Our father used to sing songs—occasionally, unprompted, and out of his own volition. I only remembered this how you remember to tie your shoelaces. You do not go over the specifics of the process day after day, but you do know it in your heart. I reckon it was not until my brother asked me earlier this evening, and it was not until he proceeded to describe a day from our summer break from school, way back when we were children with time on our side and on our hands, that it occurred to me that I, too, have a vivid memory of it. Our father used to sing songs in the summer. Since I remembered this, like how you can only focus on breathing if you become ever so conscious of it, I have only thought about it. My father used to sing songs. What stopped him? I do not know. But I reckon it was the heaviness of life, and that we all grew up and became busier. The levity of singing outlandish, almost archaic songs with somewhat comedic or idyllic undertones must have been extinguished with the lack of laughter at home. It was so refreshing. I remember this at least. It was a different time. I remember this, too.

I have seen enough of life now to imagine what could have slowly stopped him. It could have been the notorious practicalities of life, the debts of money, time and energy which suffocated the urge to riff to a tune. It could have been the other bits, the parts he never talks about, or the parts he talks about often but never to reach catharsis—an aimless rant into the ether—the betrayals, the knives and words twisting into his back, the weight of invisible expectation pushing down on his life. The same six or seven stories about how things did not go his way, the same six or seven laments, the same six or seven times the inclination could have come back but did not. It could have been the unwarranted demands. It could have been the weight, the unstoppable weight, that I, too, have begun to feel now and then. It could be the invitations, the expectations, the need to keep up appearances that ate away at the little until no song remained.

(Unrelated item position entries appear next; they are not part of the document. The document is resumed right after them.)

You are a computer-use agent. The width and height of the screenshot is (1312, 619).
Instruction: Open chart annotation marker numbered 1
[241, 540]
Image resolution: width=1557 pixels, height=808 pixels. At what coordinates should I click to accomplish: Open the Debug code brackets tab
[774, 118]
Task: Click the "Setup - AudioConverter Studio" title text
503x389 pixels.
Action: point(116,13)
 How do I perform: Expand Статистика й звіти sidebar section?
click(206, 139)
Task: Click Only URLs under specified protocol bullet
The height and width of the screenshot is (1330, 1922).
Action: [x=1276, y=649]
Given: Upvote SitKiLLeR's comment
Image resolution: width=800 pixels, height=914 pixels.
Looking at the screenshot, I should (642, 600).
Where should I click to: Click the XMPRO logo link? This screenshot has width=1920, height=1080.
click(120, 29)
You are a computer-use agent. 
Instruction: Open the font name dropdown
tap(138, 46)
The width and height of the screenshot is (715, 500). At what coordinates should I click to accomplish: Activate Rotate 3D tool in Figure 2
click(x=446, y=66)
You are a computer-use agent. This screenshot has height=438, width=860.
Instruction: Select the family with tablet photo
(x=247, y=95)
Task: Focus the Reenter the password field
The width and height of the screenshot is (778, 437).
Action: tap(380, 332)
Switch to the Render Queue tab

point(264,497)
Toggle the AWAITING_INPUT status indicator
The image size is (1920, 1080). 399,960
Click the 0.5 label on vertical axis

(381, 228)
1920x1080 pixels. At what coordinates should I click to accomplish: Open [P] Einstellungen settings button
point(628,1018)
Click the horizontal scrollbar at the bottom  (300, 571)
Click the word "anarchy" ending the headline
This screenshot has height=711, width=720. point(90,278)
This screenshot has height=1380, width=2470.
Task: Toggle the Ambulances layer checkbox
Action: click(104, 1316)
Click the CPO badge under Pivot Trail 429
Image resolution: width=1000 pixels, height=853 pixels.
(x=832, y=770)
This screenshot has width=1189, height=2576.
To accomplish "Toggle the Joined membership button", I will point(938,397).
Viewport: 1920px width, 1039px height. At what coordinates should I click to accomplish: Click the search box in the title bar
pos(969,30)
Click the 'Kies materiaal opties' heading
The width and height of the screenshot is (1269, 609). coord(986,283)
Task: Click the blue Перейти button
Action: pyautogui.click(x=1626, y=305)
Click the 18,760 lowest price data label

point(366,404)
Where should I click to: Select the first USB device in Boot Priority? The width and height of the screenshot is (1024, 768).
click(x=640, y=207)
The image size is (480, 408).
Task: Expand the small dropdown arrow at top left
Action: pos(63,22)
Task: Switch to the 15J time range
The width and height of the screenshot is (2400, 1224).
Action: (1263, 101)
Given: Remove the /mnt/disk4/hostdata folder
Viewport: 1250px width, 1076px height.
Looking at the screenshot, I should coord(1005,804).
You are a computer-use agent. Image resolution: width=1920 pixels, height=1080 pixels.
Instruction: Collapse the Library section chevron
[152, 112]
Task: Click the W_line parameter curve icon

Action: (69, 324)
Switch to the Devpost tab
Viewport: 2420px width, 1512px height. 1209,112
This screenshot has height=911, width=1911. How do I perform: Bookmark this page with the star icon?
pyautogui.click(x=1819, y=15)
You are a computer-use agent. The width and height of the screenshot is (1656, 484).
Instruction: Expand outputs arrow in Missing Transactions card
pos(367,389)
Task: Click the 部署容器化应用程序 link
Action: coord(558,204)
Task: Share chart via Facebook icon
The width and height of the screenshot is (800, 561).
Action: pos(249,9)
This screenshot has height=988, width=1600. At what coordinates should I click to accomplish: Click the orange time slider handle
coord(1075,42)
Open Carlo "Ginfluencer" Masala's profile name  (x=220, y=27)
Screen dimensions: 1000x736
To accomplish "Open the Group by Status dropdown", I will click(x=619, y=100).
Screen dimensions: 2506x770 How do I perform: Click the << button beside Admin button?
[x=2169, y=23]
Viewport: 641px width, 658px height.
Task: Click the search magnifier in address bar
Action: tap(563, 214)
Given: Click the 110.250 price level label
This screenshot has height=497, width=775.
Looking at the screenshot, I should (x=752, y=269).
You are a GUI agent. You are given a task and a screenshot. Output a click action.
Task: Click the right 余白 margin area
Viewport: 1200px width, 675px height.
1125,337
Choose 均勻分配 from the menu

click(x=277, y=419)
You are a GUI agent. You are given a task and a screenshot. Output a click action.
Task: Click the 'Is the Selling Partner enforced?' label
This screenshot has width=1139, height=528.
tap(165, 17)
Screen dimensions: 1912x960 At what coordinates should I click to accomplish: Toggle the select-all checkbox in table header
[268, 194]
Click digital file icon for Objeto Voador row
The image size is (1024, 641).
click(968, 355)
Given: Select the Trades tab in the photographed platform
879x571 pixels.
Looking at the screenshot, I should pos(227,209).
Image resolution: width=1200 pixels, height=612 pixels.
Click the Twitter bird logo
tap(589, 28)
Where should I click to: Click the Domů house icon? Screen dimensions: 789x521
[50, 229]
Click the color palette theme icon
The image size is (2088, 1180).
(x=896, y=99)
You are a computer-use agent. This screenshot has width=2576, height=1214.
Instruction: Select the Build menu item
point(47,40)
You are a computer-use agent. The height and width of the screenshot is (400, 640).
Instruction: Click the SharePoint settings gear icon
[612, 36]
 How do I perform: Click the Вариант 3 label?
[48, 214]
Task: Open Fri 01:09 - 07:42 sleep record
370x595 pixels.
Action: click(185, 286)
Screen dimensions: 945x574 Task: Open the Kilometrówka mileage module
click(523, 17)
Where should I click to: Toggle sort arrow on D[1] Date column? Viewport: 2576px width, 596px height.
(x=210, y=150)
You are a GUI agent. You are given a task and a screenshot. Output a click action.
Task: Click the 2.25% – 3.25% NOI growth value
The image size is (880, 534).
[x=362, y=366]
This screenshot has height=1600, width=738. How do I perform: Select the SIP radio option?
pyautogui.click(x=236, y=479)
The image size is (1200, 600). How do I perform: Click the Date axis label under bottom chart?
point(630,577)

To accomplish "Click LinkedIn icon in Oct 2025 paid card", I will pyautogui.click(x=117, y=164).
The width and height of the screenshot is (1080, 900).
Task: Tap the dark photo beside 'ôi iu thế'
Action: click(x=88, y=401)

Of course, my father has grown old. So has my mother. So have those they knew, those who are still here, and so did those who left us behind: aunts and uncles and family friends alike. A lot has changed in this town, and a lot has changed in this life, and I am not a boy anymore, but I often wish I was. I wish I still had days and days to read, the never-setting sun strained through the window like the perfect glass of orange juice right into my face, the hope and the energy to sit in front of the computer screen, hungry to learn, ever-so-hungry for life. I believe a lot has changed, but a lot remains. I love my father today as I did then. I love my mother, too. A lot of it has to do with days I do not sit to sift through but which remain buried deep within the shelves of my mind. I ought to take some of them out from time to time and dust them off. Perhaps, we ought to laugh a little, be children again, be aimless and thoughtless and live together again.

I remember now. It was a wonderful, wonderful time we had. The summer days seemed as bottomless as our endless games of carrom. We had a happy childhood. Our mother would sit and help us get ready for the next school year, playfully annoyed at him for he would start suddenly with his distinct baritone, and then, we would not hear anything else but the song from him for days. Each song was its own little phase, like that of the moon, reflecting the sun’s warmth onto all of us till the summers would end.

Oh, what I would not give for him to break into a song today.